INSTRUCTIONS FOR THE TASK: The output is the lines below from the one with "Click Brent McDaniel's" through the one with "1200x744 pixels.", both included, printed exactly and with no other line.

Data entries
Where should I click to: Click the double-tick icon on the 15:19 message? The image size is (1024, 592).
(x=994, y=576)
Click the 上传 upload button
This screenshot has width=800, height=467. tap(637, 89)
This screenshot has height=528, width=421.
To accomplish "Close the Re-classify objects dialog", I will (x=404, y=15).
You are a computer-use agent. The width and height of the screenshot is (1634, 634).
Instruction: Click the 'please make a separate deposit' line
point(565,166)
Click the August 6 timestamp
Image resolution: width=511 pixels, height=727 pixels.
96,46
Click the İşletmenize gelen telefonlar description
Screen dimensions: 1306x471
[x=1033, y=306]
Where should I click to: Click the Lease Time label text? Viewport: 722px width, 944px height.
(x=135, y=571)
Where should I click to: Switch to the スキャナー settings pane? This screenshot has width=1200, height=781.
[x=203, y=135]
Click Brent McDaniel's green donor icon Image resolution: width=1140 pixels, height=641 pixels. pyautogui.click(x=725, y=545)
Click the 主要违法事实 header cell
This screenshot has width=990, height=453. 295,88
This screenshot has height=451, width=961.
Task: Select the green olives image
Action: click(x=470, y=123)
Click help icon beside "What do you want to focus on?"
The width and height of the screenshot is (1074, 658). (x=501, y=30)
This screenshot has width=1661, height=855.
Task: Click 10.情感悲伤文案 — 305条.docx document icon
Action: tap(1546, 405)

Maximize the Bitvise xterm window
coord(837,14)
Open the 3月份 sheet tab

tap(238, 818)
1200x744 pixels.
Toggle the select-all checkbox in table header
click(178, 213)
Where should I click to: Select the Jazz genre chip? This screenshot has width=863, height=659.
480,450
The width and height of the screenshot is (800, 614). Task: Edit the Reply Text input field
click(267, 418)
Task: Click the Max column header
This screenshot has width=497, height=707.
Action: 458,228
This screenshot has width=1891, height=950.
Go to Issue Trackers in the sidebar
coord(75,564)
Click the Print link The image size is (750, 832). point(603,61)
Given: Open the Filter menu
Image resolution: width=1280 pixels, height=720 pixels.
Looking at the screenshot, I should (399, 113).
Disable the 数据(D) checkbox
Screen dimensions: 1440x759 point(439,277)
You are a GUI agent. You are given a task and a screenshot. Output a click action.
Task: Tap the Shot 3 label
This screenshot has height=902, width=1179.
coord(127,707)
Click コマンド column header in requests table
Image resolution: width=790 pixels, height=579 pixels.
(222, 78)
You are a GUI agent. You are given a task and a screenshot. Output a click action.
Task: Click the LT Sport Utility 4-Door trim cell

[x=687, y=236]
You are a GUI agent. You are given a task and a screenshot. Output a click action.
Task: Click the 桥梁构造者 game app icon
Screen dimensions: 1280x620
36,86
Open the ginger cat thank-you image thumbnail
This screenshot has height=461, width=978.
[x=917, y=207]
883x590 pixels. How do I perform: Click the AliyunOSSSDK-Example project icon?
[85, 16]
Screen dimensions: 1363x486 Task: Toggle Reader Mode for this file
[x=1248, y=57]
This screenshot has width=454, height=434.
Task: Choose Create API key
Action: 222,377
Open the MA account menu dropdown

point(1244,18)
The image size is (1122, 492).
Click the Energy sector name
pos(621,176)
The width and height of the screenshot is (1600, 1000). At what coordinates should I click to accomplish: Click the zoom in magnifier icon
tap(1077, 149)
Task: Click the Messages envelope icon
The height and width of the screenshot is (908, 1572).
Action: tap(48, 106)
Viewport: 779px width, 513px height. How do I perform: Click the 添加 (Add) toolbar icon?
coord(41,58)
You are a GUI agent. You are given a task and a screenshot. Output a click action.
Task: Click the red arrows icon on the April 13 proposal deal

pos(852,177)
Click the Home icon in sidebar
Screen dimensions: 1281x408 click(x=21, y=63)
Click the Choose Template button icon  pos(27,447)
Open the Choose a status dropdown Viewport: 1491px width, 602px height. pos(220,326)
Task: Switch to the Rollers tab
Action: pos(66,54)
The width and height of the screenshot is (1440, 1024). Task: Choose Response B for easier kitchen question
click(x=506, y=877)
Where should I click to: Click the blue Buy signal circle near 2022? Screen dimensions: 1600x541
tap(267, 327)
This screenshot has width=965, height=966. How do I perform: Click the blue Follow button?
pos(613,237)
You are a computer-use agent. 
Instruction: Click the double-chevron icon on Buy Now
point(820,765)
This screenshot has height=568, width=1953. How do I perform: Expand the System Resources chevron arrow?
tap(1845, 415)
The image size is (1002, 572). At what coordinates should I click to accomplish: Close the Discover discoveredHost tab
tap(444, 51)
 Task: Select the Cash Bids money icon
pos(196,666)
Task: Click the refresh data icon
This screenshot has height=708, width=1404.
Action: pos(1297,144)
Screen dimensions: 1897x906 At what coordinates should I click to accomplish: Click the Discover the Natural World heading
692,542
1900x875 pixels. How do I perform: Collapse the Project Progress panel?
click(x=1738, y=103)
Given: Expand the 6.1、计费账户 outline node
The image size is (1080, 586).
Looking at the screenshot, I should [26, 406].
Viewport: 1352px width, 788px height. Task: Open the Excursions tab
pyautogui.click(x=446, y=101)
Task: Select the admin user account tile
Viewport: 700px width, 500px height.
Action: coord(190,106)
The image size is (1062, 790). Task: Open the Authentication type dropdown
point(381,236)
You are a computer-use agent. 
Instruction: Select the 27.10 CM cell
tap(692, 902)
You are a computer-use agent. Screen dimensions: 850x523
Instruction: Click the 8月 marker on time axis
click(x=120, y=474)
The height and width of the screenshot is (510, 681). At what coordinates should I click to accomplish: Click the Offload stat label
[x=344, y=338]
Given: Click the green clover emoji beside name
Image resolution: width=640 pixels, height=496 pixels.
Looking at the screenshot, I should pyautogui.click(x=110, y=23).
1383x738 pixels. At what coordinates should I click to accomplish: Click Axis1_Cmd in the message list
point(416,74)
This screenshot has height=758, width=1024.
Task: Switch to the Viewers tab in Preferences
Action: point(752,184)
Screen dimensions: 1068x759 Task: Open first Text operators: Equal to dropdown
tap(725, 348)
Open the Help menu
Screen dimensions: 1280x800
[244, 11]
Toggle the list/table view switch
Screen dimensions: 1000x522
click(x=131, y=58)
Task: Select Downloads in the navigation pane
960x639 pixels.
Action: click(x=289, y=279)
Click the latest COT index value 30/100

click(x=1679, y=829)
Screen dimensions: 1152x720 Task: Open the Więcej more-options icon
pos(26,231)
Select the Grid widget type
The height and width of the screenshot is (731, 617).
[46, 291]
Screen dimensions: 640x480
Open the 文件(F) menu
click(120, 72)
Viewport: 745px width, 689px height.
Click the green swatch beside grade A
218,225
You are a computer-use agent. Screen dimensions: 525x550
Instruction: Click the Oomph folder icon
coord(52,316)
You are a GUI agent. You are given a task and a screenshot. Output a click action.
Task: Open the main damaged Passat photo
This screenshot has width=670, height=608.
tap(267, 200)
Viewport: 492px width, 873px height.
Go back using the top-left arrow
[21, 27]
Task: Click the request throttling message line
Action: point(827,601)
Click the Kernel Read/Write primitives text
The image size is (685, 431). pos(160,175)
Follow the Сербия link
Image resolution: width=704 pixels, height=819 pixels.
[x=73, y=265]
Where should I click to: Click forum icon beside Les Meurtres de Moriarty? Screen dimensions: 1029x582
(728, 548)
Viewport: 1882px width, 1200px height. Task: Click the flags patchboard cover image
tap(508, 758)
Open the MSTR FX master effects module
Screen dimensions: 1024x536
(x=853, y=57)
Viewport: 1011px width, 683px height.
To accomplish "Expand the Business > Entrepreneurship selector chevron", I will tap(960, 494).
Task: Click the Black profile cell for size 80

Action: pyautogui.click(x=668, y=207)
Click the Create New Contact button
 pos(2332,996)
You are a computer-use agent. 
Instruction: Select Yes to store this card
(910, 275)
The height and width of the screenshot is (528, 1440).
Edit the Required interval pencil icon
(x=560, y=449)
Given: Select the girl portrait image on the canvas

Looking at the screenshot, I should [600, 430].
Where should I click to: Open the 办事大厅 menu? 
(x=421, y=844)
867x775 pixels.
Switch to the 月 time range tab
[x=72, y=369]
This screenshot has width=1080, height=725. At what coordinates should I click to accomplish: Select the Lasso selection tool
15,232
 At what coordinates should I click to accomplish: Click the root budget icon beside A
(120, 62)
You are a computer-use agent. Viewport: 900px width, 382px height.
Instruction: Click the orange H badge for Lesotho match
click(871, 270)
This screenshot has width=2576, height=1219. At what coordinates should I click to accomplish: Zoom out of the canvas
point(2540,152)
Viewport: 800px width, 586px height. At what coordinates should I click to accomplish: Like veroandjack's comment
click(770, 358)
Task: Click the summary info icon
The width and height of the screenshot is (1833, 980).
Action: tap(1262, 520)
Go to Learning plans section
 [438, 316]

ANSWER FOR THIS EXERCISE:
Click Brent McDaniel's green donor icon Image resolution: width=1140 pixels, height=641 pixels. pyautogui.click(x=725, y=545)
Click the 主要违法事实 header cell
This screenshot has width=990, height=453. 295,88
This screenshot has height=451, width=961.
Task: Select the green olives image
Action: click(x=470, y=123)
Click help icon beside "What do you want to focus on?"
The width and height of the screenshot is (1074, 658). (x=501, y=30)
This screenshot has width=1661, height=855.
Task: Click 10.情感悲伤文案 — 305条.docx document icon
Action: tap(1546, 405)

Maximize the Bitvise xterm window
coord(837,14)
Open the 3月份 sheet tab

tap(238, 818)
1200x744 pixels.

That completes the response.